— INSTRUCTION —
Continue the text on student–faculty pedagogical partnerships from its last sentence onward.

— DOCUMENT TEXT —
==*==
3.2.4. Reflections Across Findings from the Inward-Looking and the Outward-Looking Components of the “Look” Phase

The benefits to students of participating in extra-classroom, student–faculty pedagogical partnerships, as identified in the scholarship, intersect with the benefits to students identified in the reflections from student and faculty partners in our partnership program. The most common finding from our analysis of the student and faculty partner reflections—that participating in pedagogical partnerships supports student partners in building confidence and the capacity to communicate—is most closely in keeping with developing career-ready competencies discussed in the literature. The second most common finding from our analysis of the student and faculty partner reflections—that student partners develop insight into and empathy or compassion for the complex work of teaching through their partnership work—is very consistent with the focus in the literature on student partners deepening understanding of other students and teachers. Finally, the third finding from our analysis of the student and faculty partner reflections—that participating in pedagogical partnerships deepens student partner understanding of how learning works—affirms the theme in the literature that pedagogical-partnership work fosters personal learning-related capacities and wellbeing.

3.3. Findings from “Think” Phase

We used the “Think” phase to explore and analyze (addressing the question, “What is happening here?”) and interpret and explain (addressing the question, “How or why are things as they are?”) (Stringer and Aragón 2020, p. 9). To address both questions, we focused on the findings from our inward-looking observations presented in Section 3.2 above, since we are focused on piloting a scaling-up approach in our context. Here, we spiral through responses to these two questions in relation to each set of those findings presented in Section 3.2: building confidence and capacity in relation to communication; developing insight into and empathy for the complex work of teaching; and deepening understanding of learning. What we derive from this exploration, analysis, interpretation, and explanation informs how we address the second part of our hypothesis: that conceptualizing a different way to scale up the benefits of pedagogical partnership could inform efforts at our own and other institutions to pursue social-justice goals in higher education.
Second author Suresh notes that part of what is revealed in the “Think” phase is how complex or simple the work that takes place in a partnership can be. This phase unveils the layering and depth of this work because a lot of things can happen at once in a partnership/relationship—problem identification and analysis, empathy, and integration into practice. From the perspective of a student partner, this complex engagement is as emotional as it is intellectual.
==*==
— DATA EXCERPT —
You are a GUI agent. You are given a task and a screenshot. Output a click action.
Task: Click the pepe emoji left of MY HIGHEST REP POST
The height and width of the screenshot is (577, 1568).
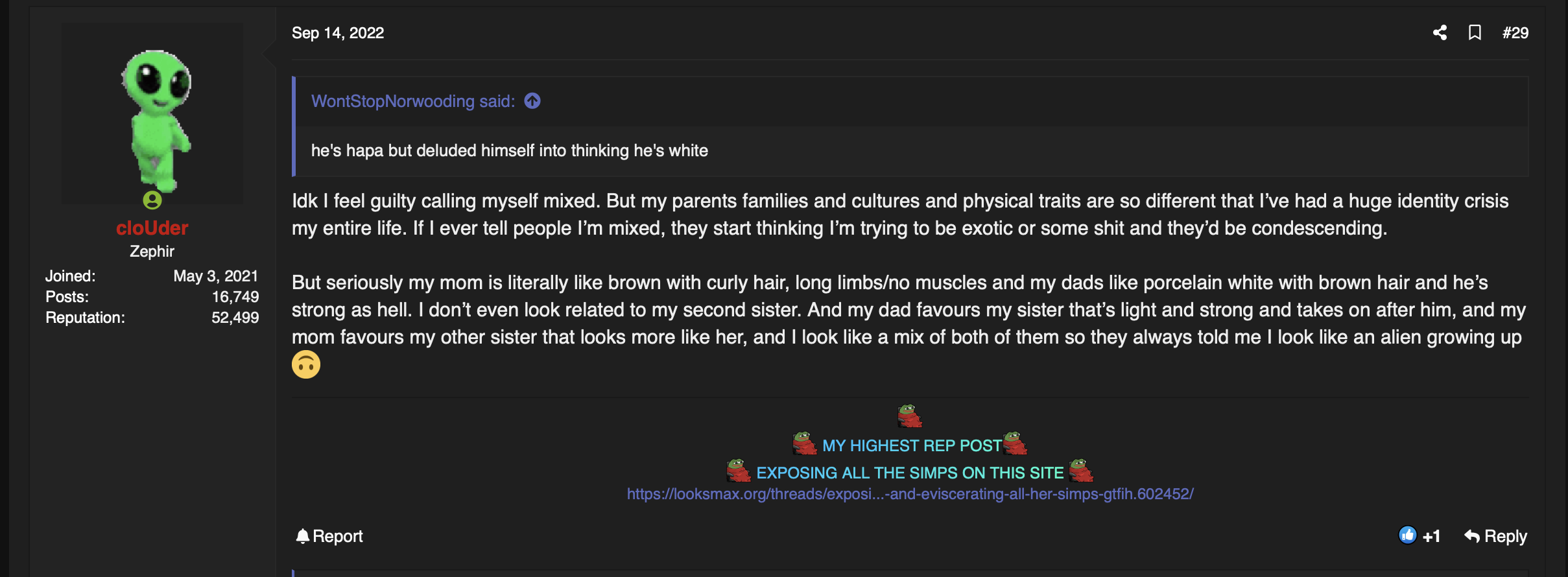click(805, 443)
==*==
— EXPECTED OUTPUT —
3.3.1. Building Confidence and Capacity in Relation to Communication

“What is happening here?” Through participating in extra-classroom-pedagogical-partnership work, student partners are developing confidence—a self-assurance that informs how they think about themselves and their capacity as well as how they interact with others. Importantly, this self-assurance is not arrogant or fixed; it is confidence that inspires engagement and that remains responsive. It is characterized by “deeply and actively listen[ing]” (anonymous student partner feedback, Fall 2019), sharing back interpretations and asking for further faculty partner thoughts “before then offering [a] perspective on or solution to the problem” (F7), and “a particularly mature and helpful way of giving suggestions without sounding judgmental or prescriptive” (F11). Also, this role allows student partners to realize that they can bring concerns, suggestions, questions, and critiques to faculty members and that student learning should be (and is) centered in the classroom. This aspect of the role is related to “demystifying teachers”; many times students feel as if they aren’t active contributors in how the structure of learning in a course is created, and by engaging in student–faculty partnerships, it’s like getting the “go ahead” that you can hold conversations on ways that the course is and is not serving students. In the long term, this process builds structures of inclusion and equity in the classroom: when students feel heard and seen, they are far more likely to share, speak, write, and be themselves in classrooms. The process yields an understanding of the faculty position from the student perspective, and vice versa, as these brave spaces hold up respect, honesty, and trustworthiness in classrooms and in pedagogy. Students and faculty are able to empower one another and to contribute to a far more effective shared learning experience.
“How or why are things as they are?” Student partners develop this confidence because they are positioned as those with legitimate experiences and perspectives (Cook-Sather et al. 2014; Matthews 2017) and because they are treated by the SaLT program and by their faculty partners with respect and open mindedness (Cook-Sather and Kaur 2022). Within the structures of the SaLT program—the weekly meetings of student and faculty partners and the weekly cohort meetings convened by Cook-Sather—student partners experience opportunities to reflect, and they find support in their explorations, encouragement to trust themselves as knowers, guidance, affirmation, and appreciation (Jonsson 2020). They practice developing the mindset, language, and courage necessary to engage in dialogue with faculty about pedagogical practice.

3.3.2. Developing Insight into and Empathy for the Complex Work of Teaching

“What is happening here?” Student partners are developing greater awareness of the ones on the other side of the teaching–learning relationship—faculty—and their experiences, pedagogical commitments, rationales, fears, struggles, and more. Student partners get glimpses that most students never see that it is, in their words, “hard to be a good professor” (Fall 2020), that faculty put a tremendous “amount of consideration” into their work (Spring 2021), and that faculty are “humans, and at the end of the day they share the same doubts, vulnerability, and fears as students do” (Fall 2023). These glimpses foster “deeper awareness and appreciation” (Fall 2023) and allow student partners “to empathize with the role of the professor” (Fall 2019).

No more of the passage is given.